From the data below, please reproduce exactly everything from the line that contains "The image size" down to the line that contains "Open Version Management menu item", with both ends included.

_Data for analysis_
++++++
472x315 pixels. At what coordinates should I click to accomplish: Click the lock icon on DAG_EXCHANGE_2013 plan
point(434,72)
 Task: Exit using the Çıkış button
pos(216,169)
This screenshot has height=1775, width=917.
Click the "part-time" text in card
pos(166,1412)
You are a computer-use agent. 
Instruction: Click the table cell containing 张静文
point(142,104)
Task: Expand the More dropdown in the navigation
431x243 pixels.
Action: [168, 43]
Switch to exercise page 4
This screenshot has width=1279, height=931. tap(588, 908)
++++++
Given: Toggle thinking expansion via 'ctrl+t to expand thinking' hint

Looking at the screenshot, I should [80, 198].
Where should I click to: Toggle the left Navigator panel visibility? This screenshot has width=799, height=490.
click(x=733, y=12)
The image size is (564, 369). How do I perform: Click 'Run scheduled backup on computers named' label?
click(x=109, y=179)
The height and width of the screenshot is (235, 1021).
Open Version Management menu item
++++++
_Answer area_
The image size is (564, 369). How do I perform: Click 'Run scheduled backup on computers named' label?
click(x=109, y=179)
The height and width of the screenshot is (235, 1021).
Open Version Management menu item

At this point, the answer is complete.